Your assignment: Where does the word "computer" appear in the entries below? Copy each line that holds it.

Pixel coordinate grounding data

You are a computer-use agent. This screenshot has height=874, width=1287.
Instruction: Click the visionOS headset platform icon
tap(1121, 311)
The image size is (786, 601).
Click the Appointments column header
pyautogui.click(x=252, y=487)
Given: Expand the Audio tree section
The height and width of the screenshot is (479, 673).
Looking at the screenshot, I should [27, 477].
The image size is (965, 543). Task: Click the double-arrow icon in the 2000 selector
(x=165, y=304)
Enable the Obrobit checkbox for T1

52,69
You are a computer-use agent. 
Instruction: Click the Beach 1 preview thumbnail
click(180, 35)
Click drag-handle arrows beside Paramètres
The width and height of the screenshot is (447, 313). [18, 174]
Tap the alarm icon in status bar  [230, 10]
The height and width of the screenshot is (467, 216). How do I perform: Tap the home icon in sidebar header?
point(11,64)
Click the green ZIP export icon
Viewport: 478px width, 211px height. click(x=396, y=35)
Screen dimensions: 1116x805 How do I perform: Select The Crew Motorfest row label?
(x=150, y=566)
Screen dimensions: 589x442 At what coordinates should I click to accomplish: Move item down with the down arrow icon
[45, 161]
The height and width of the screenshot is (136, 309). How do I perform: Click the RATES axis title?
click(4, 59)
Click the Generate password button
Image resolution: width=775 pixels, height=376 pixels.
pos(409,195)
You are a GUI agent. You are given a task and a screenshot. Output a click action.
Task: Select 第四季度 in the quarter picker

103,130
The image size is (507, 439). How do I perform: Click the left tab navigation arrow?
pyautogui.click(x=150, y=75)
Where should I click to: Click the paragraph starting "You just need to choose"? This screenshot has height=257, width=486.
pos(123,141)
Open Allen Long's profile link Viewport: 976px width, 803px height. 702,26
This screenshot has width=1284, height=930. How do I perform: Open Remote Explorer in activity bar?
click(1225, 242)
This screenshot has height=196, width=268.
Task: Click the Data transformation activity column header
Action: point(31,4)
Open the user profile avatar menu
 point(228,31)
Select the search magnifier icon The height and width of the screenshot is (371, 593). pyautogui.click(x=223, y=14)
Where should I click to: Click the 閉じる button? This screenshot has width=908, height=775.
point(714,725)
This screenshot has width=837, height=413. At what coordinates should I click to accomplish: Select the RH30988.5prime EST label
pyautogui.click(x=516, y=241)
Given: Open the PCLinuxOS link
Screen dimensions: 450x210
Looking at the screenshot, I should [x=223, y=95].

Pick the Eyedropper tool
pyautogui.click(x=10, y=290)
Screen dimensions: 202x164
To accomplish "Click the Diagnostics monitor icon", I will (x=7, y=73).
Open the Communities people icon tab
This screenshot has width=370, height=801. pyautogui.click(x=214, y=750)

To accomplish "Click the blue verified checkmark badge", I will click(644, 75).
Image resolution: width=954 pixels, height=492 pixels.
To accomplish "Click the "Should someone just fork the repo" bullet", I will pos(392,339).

Answer space:
You are a computer-use agent. This screenshot has height=874, width=1287.
You are a computer-use agent. 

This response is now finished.